Significantly smaller than the Dhruv Advanced Light Helicopter (ALH), specified functions for this single-engine multirole craft include medevac, troop transport, VVIP, and reconnaissance and surveillance. An armed version will follow, with structural hardpoints being integrated into the design for this optional fit. The weapon pylons would be similar to that of the Dhruv Weapon System Integrated (WSI) variant.
Bhat said he was pleased the project was on schedule, with HAL able to capitalise on its experience with the Dhruv. This means the design is much more integrated from the start. The main components to be sourced from overseas include the engine, standard avionics fit, electrics and actuators/hydraulics package, with the majority of components being made locally.
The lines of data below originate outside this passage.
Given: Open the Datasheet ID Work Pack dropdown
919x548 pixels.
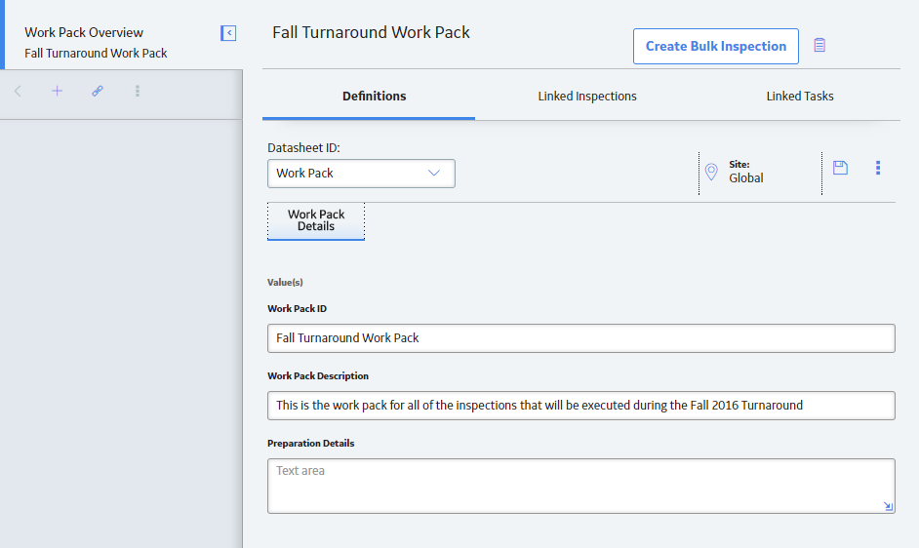Looking at the screenshot, I should coord(361,174).
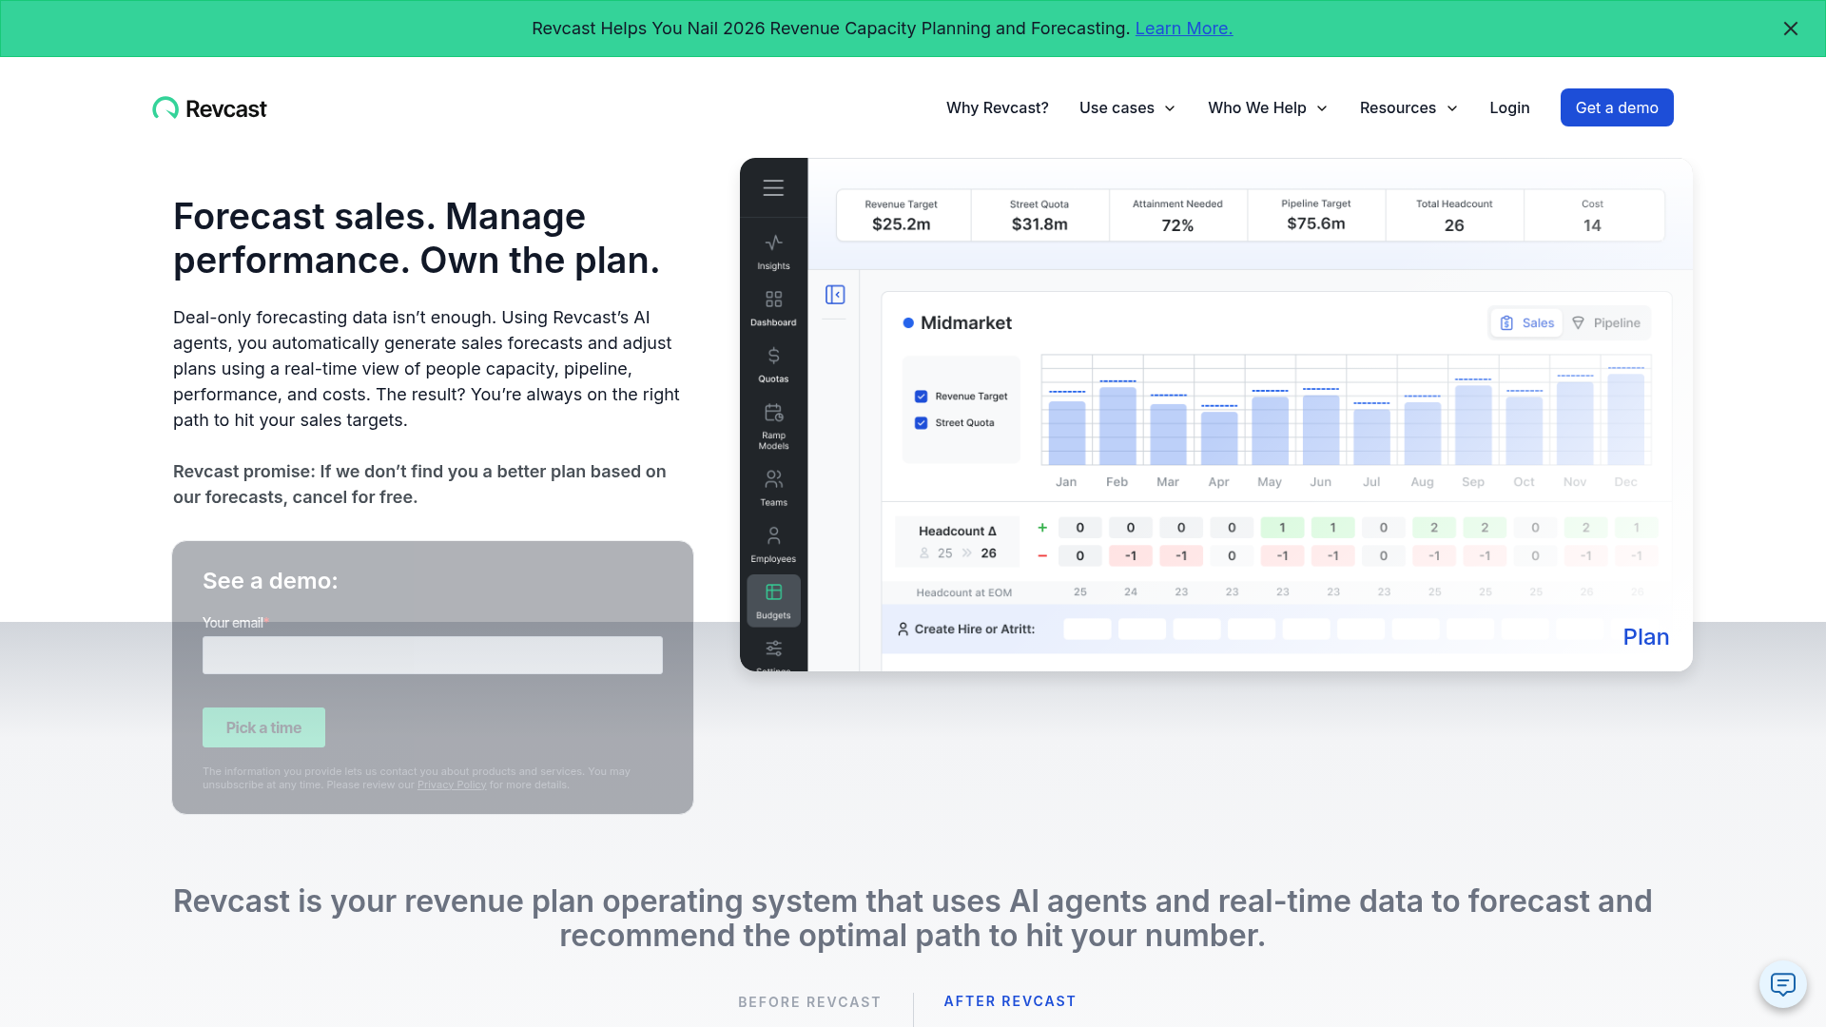Expand the Use cases dropdown

1127,107
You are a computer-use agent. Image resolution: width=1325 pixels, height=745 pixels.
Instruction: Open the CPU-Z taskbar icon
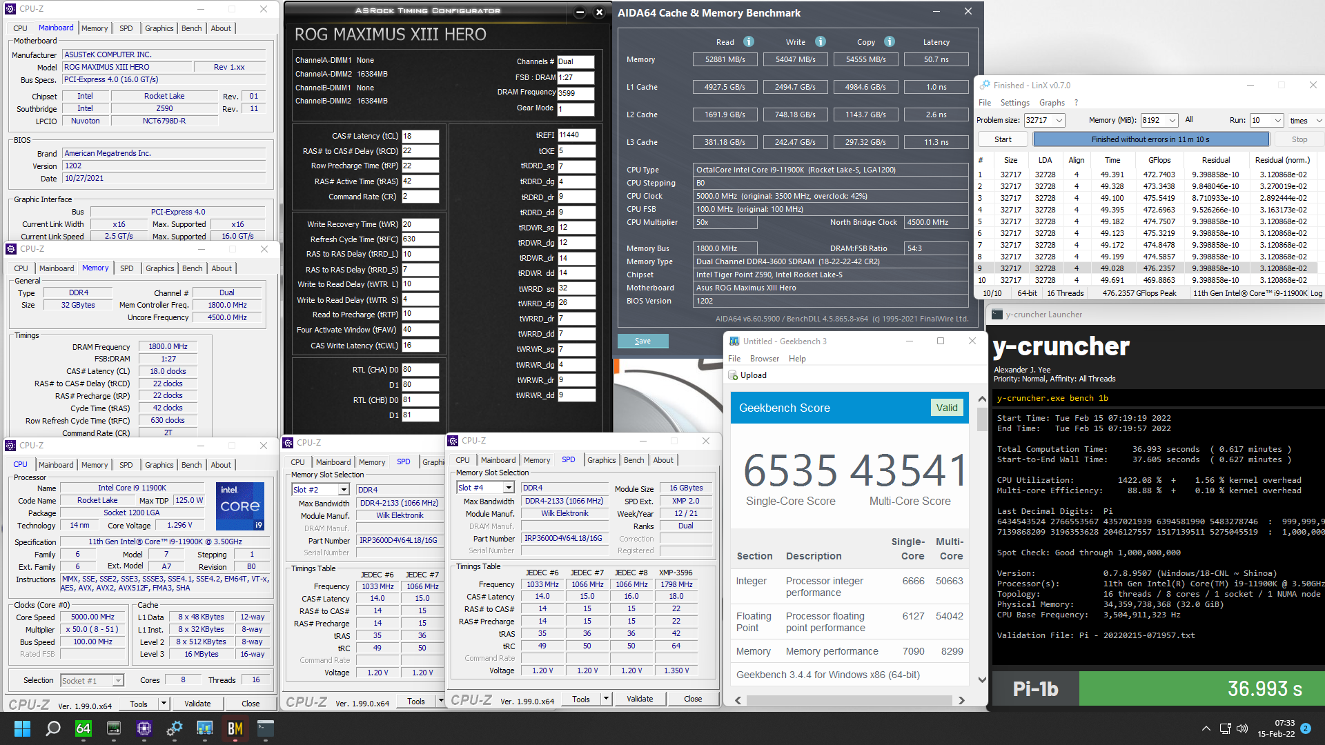[144, 728]
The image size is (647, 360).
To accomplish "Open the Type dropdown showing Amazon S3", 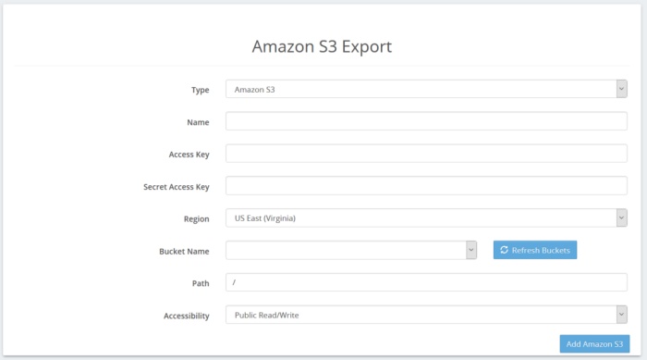I will (x=426, y=89).
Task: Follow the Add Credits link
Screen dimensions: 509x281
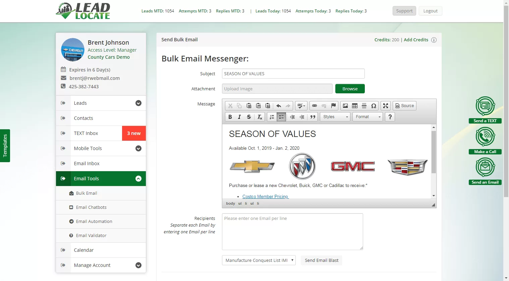Action: pos(416,40)
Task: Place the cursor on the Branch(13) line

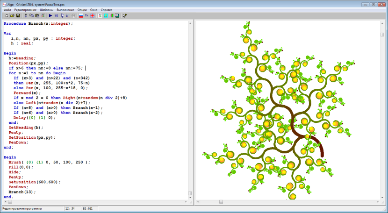Action: pyautogui.click(x=22, y=192)
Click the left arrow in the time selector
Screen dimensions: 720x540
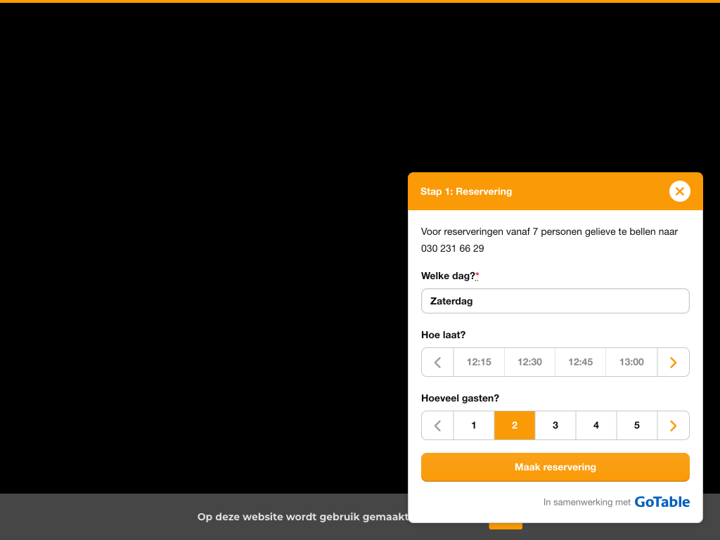coord(437,362)
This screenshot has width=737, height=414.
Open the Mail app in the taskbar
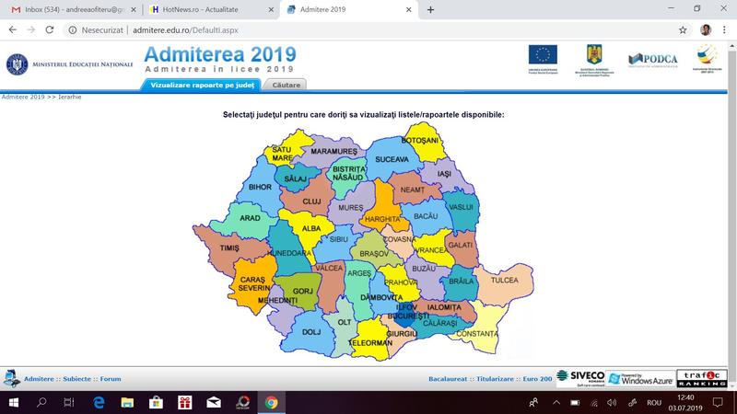[214, 402]
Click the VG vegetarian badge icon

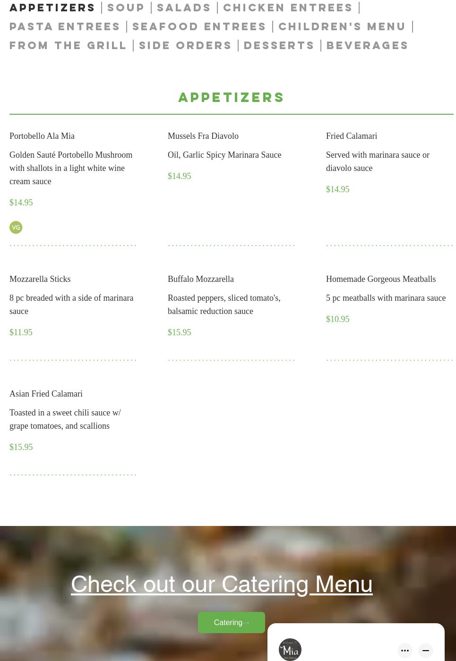[16, 227]
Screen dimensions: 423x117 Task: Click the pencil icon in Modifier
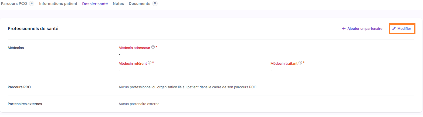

HAL revealed an engine has not been selected yet, with the requirement calling for an output of 1,000kW, and 550kW at 6,000m altitude.
The MoD is studying engine options from Pratt & Whitney, Honeywell and Turbomeca, with a decision due in ‘the coming months'.
A Turbomeca representative confirmed the French company was pushing hard for HAL to adopt the Turbomeca-HAL Shakti engine.
Meanwhile, the LCH made its public flying debut during the air show, while a second static prototype appeared in a digital camouflage scheme.
Dr. Prasad Sampath, general manager of HAL's Rotary Wing Research & Design Centre, said the second prototype would fly within one or two weeks. The project is at the stage of integrating basic flight testing, and Dr. Prasad declared: ‘We've learned a lot from making the Dhruv. There haven't been any major issues, but we're constantly adding things to improve the design.'
Two Shakti engines power the LCH to a maximum speed of 268km/h and service ceiling of 6,500m.
Prasad claimed the 5.8-ton LCH was ‘probably the most agile design in the world because of its rotor'.
Certification is expected in 2013, and the aircraft should be inducted by 2014. The IAF has ordered 65 craft, and the army will soon order double approximately twice this number. In addition Prasad said there could well be a future for the LCH on the export front.